The past few days have been full of the memories of September 11, 2001. I, too, vividly remember that day. But this day ten years ago is just as clear to me.

I had just started my fourth year of teaching. September 11th was exactly one week into our new school year. September 12th our school district was closed, due to our proximity to Washington, D.C. and the Pentagon.

So, September 13th was the first time my twenty-two fourth graders and I had been together with us all sharing the knowledge of what had happened. I had thought long and hard about how to address these events. I have a book in my classroom, What the World Needs,

and I had planned for us to create our own version of that book. And we did. We read the

book and then brainstormed together. Each student created a page for our book. Some were simple. Some were profound. It was wonderful.



But what I remember most clearly was the beginning of our

day. We were in a trailer that year and, when I greeted my students as they entered, more than one said to me, "Ms. Orr, you lied to us."

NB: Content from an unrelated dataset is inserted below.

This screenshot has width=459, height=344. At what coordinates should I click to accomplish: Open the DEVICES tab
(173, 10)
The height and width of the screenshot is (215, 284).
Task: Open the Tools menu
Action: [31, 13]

I did. On Tuesday I had not been truthful to them when I explained why we had to leave our trailer and spend the day in a first grade classroom inside the building. I told them nothing of the events that were unfolding just a few miles away at the Pentagon. The fears shared by all the adults in the building were not shared with them. I made excuses for why so many parents were coming to pick up their kids. I lied about why we had indoor recess on a stunning day. They were right, I had lied to them.

We sat down for our morning meeting and I explained to them why I had lied. Both because that is what I had been told to do by our principals and by our superintendent and because I had no words to explain what was happening. I opened up our discussion to them. They talked about what they had seen on TV, what they had overheard, and what their families had told them. The most heartbreaking moment came when one boy, a Sikh, looked me right in the eye and said with great sorrow, "My people did this." I nearly choked and explained to him that I did not believe that to be true. No one like him was involved in this terrible thing.

Those students are nineteen years old now. I will never forget them. They give me hope.